◆ **About this exercise**: Print, exactly as they appear, only the lines from the line that contains "This screenshot has width=682, height=453." through the end of the listing.

▽

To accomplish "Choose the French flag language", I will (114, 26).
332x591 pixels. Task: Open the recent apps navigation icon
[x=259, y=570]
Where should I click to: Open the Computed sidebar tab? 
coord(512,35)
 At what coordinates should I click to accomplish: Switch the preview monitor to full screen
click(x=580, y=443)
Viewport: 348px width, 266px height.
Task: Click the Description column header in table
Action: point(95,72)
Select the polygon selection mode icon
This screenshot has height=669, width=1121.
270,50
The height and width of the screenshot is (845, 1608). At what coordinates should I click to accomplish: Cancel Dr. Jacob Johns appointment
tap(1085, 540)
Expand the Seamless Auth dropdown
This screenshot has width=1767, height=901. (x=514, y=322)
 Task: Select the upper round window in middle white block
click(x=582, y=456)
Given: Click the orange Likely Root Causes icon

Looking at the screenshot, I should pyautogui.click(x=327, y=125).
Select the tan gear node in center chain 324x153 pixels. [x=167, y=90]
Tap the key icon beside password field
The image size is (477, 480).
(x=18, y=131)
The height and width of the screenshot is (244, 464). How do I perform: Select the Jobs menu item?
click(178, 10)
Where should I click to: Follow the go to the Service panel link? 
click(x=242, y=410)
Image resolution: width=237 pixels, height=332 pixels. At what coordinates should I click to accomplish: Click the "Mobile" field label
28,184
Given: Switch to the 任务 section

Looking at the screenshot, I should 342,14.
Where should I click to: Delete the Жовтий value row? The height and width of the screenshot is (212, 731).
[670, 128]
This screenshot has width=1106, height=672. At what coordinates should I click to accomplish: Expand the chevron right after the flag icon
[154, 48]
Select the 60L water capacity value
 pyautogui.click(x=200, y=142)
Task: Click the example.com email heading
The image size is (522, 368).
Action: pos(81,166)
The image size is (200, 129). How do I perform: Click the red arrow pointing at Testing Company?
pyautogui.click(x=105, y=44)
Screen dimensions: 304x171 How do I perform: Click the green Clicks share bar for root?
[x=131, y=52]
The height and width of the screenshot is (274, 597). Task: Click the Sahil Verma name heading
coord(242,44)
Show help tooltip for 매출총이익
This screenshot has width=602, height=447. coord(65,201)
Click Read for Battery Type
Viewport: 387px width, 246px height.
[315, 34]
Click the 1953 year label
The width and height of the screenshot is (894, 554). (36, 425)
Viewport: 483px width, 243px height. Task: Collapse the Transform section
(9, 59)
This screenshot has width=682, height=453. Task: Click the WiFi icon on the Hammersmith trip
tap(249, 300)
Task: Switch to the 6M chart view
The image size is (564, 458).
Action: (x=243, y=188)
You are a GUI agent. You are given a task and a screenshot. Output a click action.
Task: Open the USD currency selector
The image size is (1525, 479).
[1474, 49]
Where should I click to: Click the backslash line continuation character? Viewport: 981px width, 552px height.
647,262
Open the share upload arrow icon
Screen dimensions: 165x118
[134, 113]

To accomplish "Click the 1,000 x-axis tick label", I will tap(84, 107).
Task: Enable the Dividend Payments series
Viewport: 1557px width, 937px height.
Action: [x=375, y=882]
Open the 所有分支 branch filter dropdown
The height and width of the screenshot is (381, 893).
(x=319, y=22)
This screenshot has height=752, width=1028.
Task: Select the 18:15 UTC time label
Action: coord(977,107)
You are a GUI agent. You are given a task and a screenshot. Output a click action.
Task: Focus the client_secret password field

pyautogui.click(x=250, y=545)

△

◆ **Answer section**:
This screenshot has width=682, height=453. Task: Click the WiFi icon on the Hammersmith trip
tap(249, 300)
Task: Switch to the 6M chart view
The image size is (564, 458).
Action: (x=243, y=188)
You are a GUI agent. You are given a task and a screenshot. Output a click action.
Task: Open the USD currency selector
The image size is (1525, 479).
[1474, 49]
Where should I click to: Click the backslash line continuation character? Viewport: 981px width, 552px height.
647,262
Open the share upload arrow icon
Screen dimensions: 165x118
[134, 113]

To accomplish "Click the 1,000 x-axis tick label", I will tap(84, 107).
Task: Enable the Dividend Payments series
Viewport: 1557px width, 937px height.
Action: [x=375, y=882]
Open the 所有分支 branch filter dropdown
The height and width of the screenshot is (381, 893).
(x=319, y=22)
This screenshot has height=752, width=1028.
Task: Select the 18:15 UTC time label
Action: coord(977,107)
You are a GUI agent. You are given a task and a screenshot. Output a click action.
Task: Focus the client_secret password field

pyautogui.click(x=250, y=545)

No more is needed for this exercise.